Consider the binomial sampling model with a Beta prior on $\theta$ and the prior predictive
distribution. Let $n$ be the binomial sample size.
\begin{align}
p(y^{new}) &= \int_{\theta}f(y^{new}|\theta)\pi(\theta)d\theta \\
&= \binom{n}{y^{new}} \frac{\Gamma(\alpha+y^{new}) \Gamma(n - y^{new} + \beta)}{\Gamma(n + \alpha + \beta)} \cdot \frac{\Gamma(\alpha + \beta)}{\Gamma(\alpha) \Gamma(\beta)}
\end{align}
This is a Beta-Binomial distribution, which we denote Beta-Binomial(n, α, β).
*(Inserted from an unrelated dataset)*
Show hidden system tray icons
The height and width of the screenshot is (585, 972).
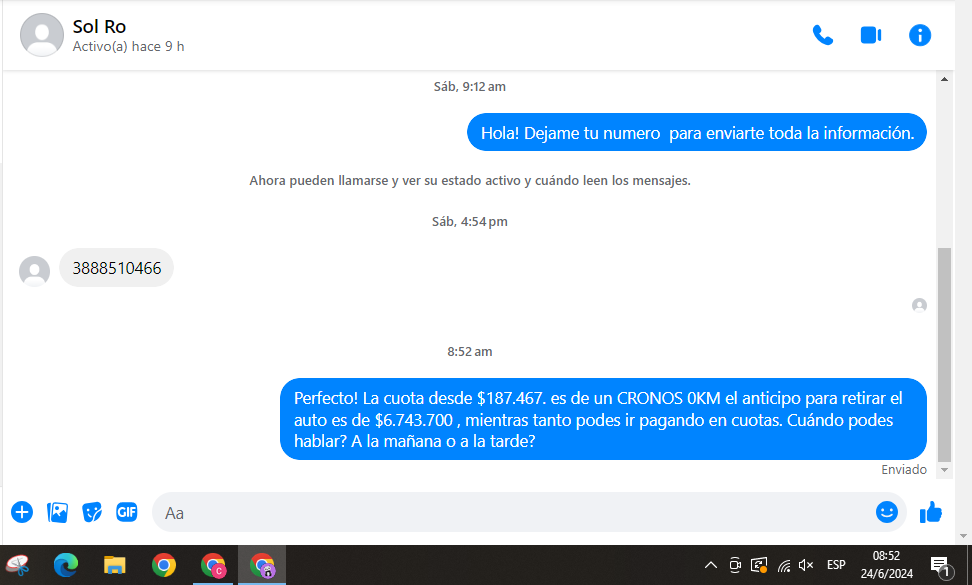(x=711, y=565)
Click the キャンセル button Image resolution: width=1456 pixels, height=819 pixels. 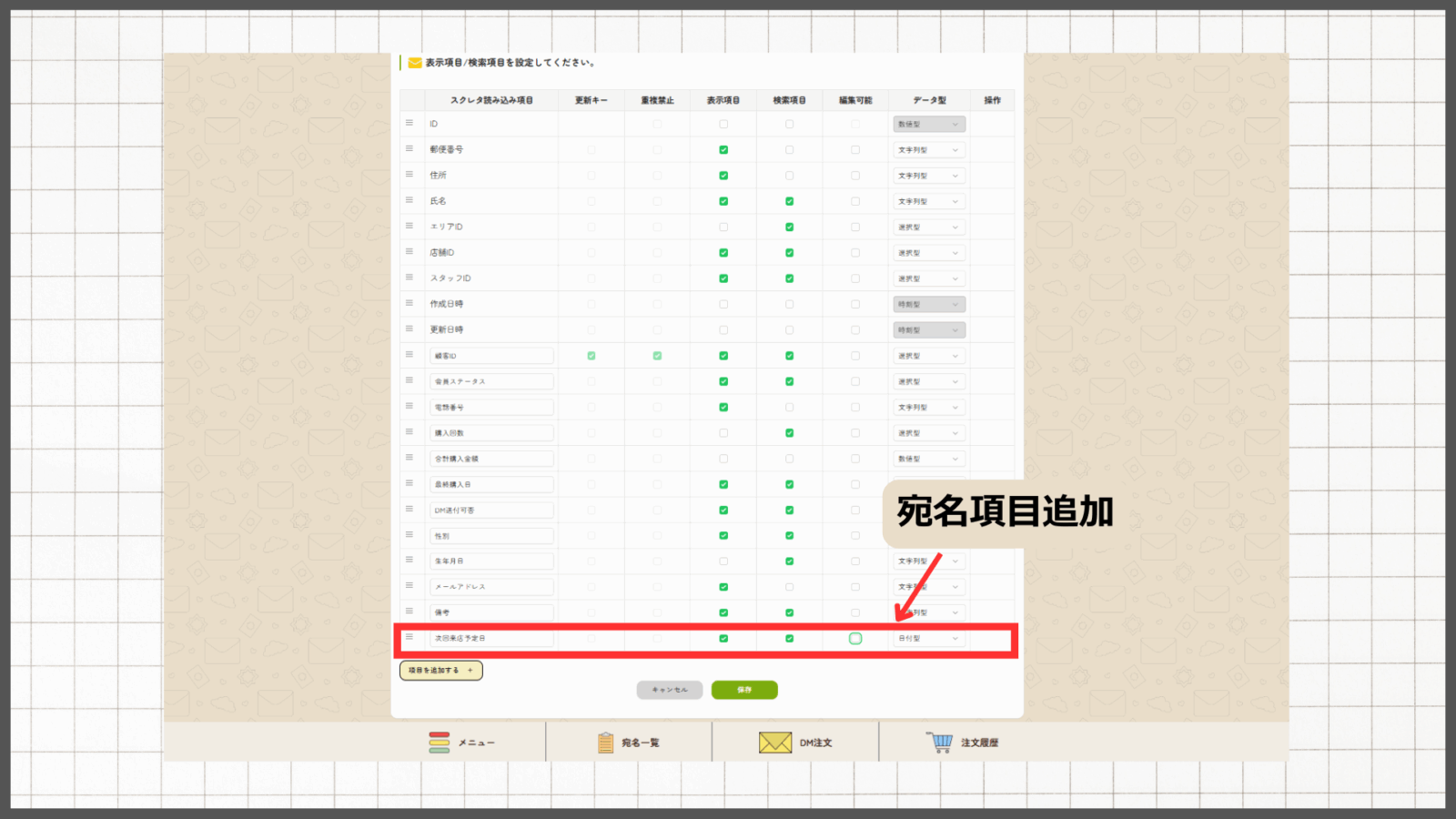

For the posterior predictive distribution, given that the posterior distribution for θ is still Beta, one can substitute $α^{post}= α + y^{old}$ and $β^{post}= β + n − y^{old}$ in the above results. Letting $n^{new}$ be the new sample size, the posterior predictive distribution is then: \begin{align}p(y^{new}|y^{old}) = \binom{n^{new}}{y^{new}} \frac{\Gamma(\alpha^{post}+y^{new}) \Gamma(n^{new} - y^{new} + \beta^{post})}{\Gamma(n^{new} + \alpha^{post} + \beta^{post})} \cdot \frac{\Gamma(\alpha^{post} + \beta^{post})}{\Gamma(\alpha^{post}) \Gamma(\beta^{post})}\end{align} And I am wondering how is the formula $p(y^{new}|y^{old})$ being derived?